On 18/11/2017 12:10 am, Bruno Marchal wrote:
On 15 Nov 2017, at 22:26, Bruce Kellett wrote:
On 16/11/2017 1:55 am, Bruno Marchal wrote:
On 15 Nov 2017, at 00:55, Bruce Kellett wrote:
On 15/11/2017 12:47 am, Stathis Papaioannou wrote:
On Mon, 13 Nov 2017 at 8:54 am, Bruce Kellett
<[email protected]> wrote:
I don't think you have fully understood the scenario I have
outlined.
There is no collapse, many worlds is assumed throughout. Alice
splits
according to her measurement result. Both copies of Alice go
to meet
Bob, carrying the other particle of the original pair. Since
they both
have now met Bob, the split that Alice occasioned has now
spread to
entangle Bob as well as the rest of her environment. So there
are now
two worlds, each of which has a copy of Bob, and an Alice, who
has a
particular result. Locality says that Bob's particle is
unchanged from
production, so when he measure its spin, he splits into two
copies,
according to spin up or spin down. Since Alice is standing
beside him,
she also becomes entangled with his result. But Alice already
has a
definite result in each branch, so we now have four branches: with
results 'up-up', 'up-down', 'down-up', and 'down-down'.
However, only
the 'up-down' and 'down-up' branches conserve angular
momentum. How do
you rule out the other branches?
When you put something in the cupboard and come back later to get
it, why, under MWI, is it still there?
I don't understand the significance of your question. Why wouldn't
things remain stable in MWI? After all, the whole world, as it is,
becomes entangled with the particular branching event.
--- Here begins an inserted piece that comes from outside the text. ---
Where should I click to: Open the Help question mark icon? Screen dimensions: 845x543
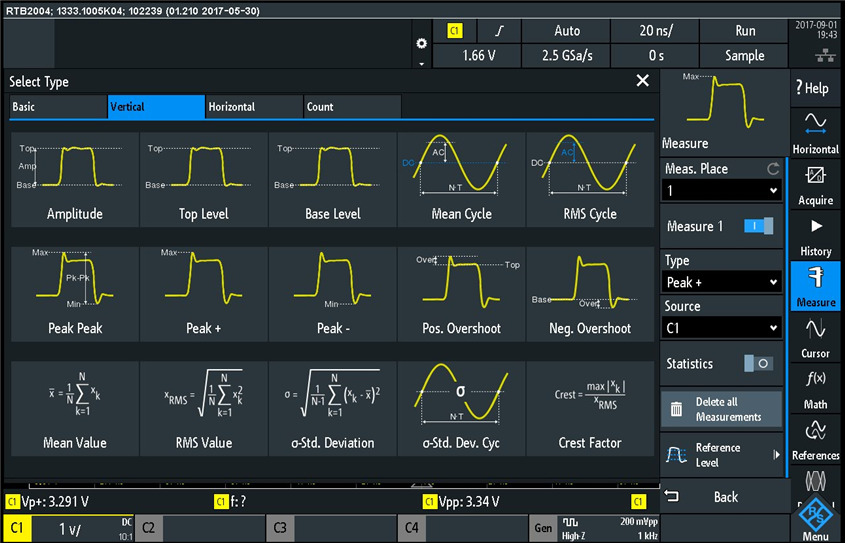[x=815, y=88]
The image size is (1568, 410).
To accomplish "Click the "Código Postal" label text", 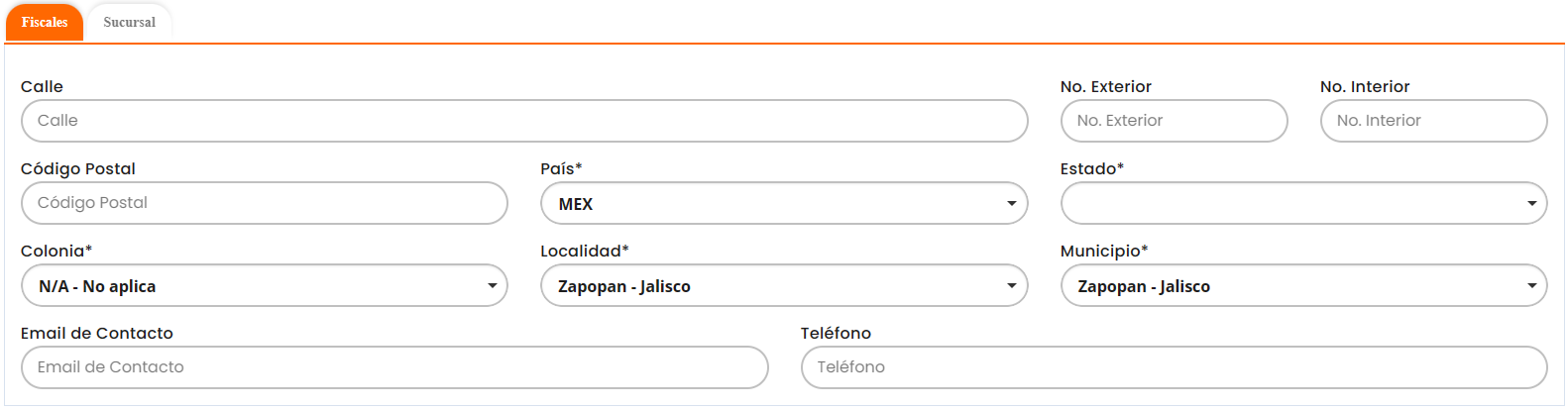I will [78, 169].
OK, but not instantaneously. This might be the point where we
disagree in the interpretation of the Non-collapse theory.
I think that the general idea is that the entanglement with the
result spreads at the velocity of light -- inside the forward light
cone. This spread of entanglement does not require that all objects
in the forward light cone have explicitly interacted with the
original event. The mathematics are quite clear on this point.
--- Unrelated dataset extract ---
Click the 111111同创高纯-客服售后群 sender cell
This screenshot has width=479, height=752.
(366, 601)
You are right. So you might need an experience like Mandel & Co(I will
look at the reference, I guess you see which experience I allude to)
where two distant lasers create a singlet state non locally. That one
has made me doubt that MW could avoid Action-at-a-distance, and some
thought experience by Lucien Hardy too, but eventually, I remain
unconvinced,
You will have to give more precise references. Searching on these names
throws up so many papers that it is impossible to sort out exactly what
you mean here.
because wherever are the actors, the singlet state never describes a
non-local affair, it only predicts the result of the people who will
met at some time.
The singlet state is intrinsically non-local. It actually has nothing to
do with whether people meet or not - it describes a situation which
explicitly violates Einstein's notion of local realism: the state of one
of the entangled pair is not separable from the state of the other
distant particle. Non-separability here implies non-local influence, or
simple non-locality. The attempt to claim that non-separability does not
imply non-locality is mere verbal gymnastics, with no physical content.